All of the data below is to be returned unaltered.

[MATERIAL FOR THE TASK]

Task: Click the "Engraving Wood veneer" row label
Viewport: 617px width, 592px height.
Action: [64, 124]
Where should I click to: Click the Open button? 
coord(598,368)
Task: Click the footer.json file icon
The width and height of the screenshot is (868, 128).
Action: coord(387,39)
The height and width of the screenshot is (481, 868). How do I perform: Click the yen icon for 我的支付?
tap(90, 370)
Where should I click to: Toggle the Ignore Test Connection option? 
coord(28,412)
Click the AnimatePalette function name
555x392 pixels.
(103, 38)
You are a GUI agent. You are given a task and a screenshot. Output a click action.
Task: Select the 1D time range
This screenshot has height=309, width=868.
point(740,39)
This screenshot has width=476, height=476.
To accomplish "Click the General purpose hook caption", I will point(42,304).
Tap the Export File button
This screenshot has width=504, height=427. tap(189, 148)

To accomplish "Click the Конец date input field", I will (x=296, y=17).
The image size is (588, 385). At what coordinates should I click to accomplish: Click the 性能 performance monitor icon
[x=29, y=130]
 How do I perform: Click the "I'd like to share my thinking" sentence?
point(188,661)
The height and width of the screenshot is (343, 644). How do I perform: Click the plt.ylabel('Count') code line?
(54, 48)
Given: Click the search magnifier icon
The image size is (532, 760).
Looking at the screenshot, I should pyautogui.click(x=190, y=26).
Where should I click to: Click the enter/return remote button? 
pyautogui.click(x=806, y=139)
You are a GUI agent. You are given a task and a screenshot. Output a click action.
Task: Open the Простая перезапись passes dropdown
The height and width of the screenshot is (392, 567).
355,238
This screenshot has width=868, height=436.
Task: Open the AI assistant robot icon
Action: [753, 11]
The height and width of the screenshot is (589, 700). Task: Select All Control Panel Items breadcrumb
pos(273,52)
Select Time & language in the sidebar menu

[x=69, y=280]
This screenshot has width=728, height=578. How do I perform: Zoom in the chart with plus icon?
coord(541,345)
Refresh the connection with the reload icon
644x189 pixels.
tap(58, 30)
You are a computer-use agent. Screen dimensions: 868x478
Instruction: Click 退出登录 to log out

[/MATERIAL FOR THE TASK]

ANSWER TO THIS TASK —
Task: Click the "Engraving Wood veneer" row label
Viewport: 617px width, 592px height.
Action: [64, 124]
Where should I click to: Click the Open button? 
coord(598,368)
Task: Click the footer.json file icon
The width and height of the screenshot is (868, 128).
Action: coord(387,39)
The height and width of the screenshot is (481, 868). How do I perform: Click the yen icon for 我的支付?
tap(90, 370)
Where should I click to: Toggle the Ignore Test Connection option? 
coord(28,412)
Click the AnimatePalette function name
555x392 pixels.
(103, 38)
You are a GUI agent. You are given a task and a screenshot. Output a click action.
Task: Select the 1D time range
This screenshot has height=309, width=868.
point(740,39)
This screenshot has width=476, height=476.
To accomplish "Click the General purpose hook caption", I will point(42,304).
Tap the Export File button
This screenshot has width=504, height=427. tap(189, 148)

To accomplish "Click the Конец date input field", I will (x=296, y=17).
The image size is (588, 385). At what coordinates should I click to accomplish: Click the 性能 performance monitor icon
[x=29, y=130]
 How do I perform: Click the "I'd like to share my thinking" sentence?
point(188,661)
The height and width of the screenshot is (343, 644). How do I perform: Click the plt.ylabel('Count') code line?
(54, 48)
Given: Click the search magnifier icon
The image size is (532, 760).
Looking at the screenshot, I should pyautogui.click(x=190, y=26).
Where should I click to: Click the enter/return remote button? 
pyautogui.click(x=806, y=139)
You are a GUI agent. You are given a task and a screenshot. Output a click action.
Task: Open the Простая перезапись passes dropdown
The height and width of the screenshot is (392, 567).
355,238
This screenshot has width=868, height=436.
Task: Open the AI assistant robot icon
Action: [753, 11]
The height and width of the screenshot is (589, 700). Task: Select All Control Panel Items breadcrumb
pos(273,52)
Select Time & language in the sidebar menu

[x=69, y=280]
This screenshot has width=728, height=578. How do I perform: Zoom in the chart with plus icon?
coord(541,345)
Refresh the connection with the reload icon
644x189 pixels.
tap(58, 30)
You are a computer-use agent. Screen dimensions: 868x478
Instruction: Click 退出登录 to log out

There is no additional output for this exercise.